START READING TEXT
Temptation : Famously, Anthony is said to have faced a series of supernatural temptations during his pilgrimage to the desert. The first to report on the temptation was his contemporary Athanasius of Alexandria. However, some modern scholars have argued that the demons and temptations that Anthony is reported to have faced may have been related to Athanasius by some of the simpler pilgrims who had visited him, who may have been conveying what they had been told in a manner more dramatic than it had been conveyed to them.
The satyr and the centaur : Saint Anthony was on a journey in the desert to find his predecessor, Saint Paul of Thebes. Saint Anthony had been under the impression that he was the first person to ever dwell in the desert; however, due to a vision, Saint Anthony was called into the desert to find his predecessor, Saint Paul. On his way there he ran into two demons in the forms of a centaur and a satyr. Many works of art depict Saint Anthony meeting with this centaur and satyr. Western theology considers these demons to have been temptations. At any rate, he was stopped by these demons and asked, “Who are you?” To that the satyr replied, “I am a corpse, one of those whom the heathen calls satyrs, and by them were snared into idolatry.” The satyr then tried to terrify the saint while the centaur acknowledged the overthrow of the gods. In the end, the centaur tried to show Saint Anthony the way to his destination while the satyr ended up asking for Saint Anthony’s blessing.
END READING TEXT
START DATASET EXTRACT
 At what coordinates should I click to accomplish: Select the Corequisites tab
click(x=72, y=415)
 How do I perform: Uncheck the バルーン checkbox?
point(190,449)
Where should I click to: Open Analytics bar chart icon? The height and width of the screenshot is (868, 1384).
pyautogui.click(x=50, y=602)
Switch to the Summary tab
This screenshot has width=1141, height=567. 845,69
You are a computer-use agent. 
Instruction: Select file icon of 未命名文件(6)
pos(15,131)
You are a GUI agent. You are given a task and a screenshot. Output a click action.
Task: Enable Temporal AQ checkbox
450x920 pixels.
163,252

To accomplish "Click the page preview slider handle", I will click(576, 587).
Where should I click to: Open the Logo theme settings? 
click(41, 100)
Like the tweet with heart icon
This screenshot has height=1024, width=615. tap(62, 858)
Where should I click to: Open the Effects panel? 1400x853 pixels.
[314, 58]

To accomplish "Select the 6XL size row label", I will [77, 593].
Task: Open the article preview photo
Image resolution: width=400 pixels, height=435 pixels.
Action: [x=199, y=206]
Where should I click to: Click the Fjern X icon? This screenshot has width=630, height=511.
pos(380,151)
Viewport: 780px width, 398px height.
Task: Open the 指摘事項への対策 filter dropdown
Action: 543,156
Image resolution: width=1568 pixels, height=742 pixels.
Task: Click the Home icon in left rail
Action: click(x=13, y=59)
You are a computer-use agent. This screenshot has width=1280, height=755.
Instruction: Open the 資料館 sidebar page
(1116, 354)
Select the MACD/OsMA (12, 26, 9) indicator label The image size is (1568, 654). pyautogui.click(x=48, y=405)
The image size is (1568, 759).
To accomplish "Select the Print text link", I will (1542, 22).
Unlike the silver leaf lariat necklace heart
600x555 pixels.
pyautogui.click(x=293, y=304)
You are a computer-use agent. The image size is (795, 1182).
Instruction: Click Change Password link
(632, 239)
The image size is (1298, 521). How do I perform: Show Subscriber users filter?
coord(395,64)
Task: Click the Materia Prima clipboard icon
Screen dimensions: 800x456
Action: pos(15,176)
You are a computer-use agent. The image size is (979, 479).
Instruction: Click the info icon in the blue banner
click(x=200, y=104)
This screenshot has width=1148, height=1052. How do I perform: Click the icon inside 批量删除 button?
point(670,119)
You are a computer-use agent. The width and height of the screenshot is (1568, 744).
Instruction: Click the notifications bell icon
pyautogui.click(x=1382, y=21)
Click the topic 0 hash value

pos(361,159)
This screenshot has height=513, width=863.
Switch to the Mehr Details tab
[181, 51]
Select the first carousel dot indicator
END DATASET EXTRACT
**WHAT YOU ARE ASKED TO DO**.
Answer these questions from the passage on Saint Anthony's temptations.
(a) Who first reported on Anthony's temptation?
(b) Whom was Anthony traveling through the desert to find?
(c) What did the satyr end up asking for?

**RESPONSE AREA**.
(a) Athanasius of Alexandria
(b) His predecessor, Saint Paul of Thebes
(c) Saint Anthony's blessing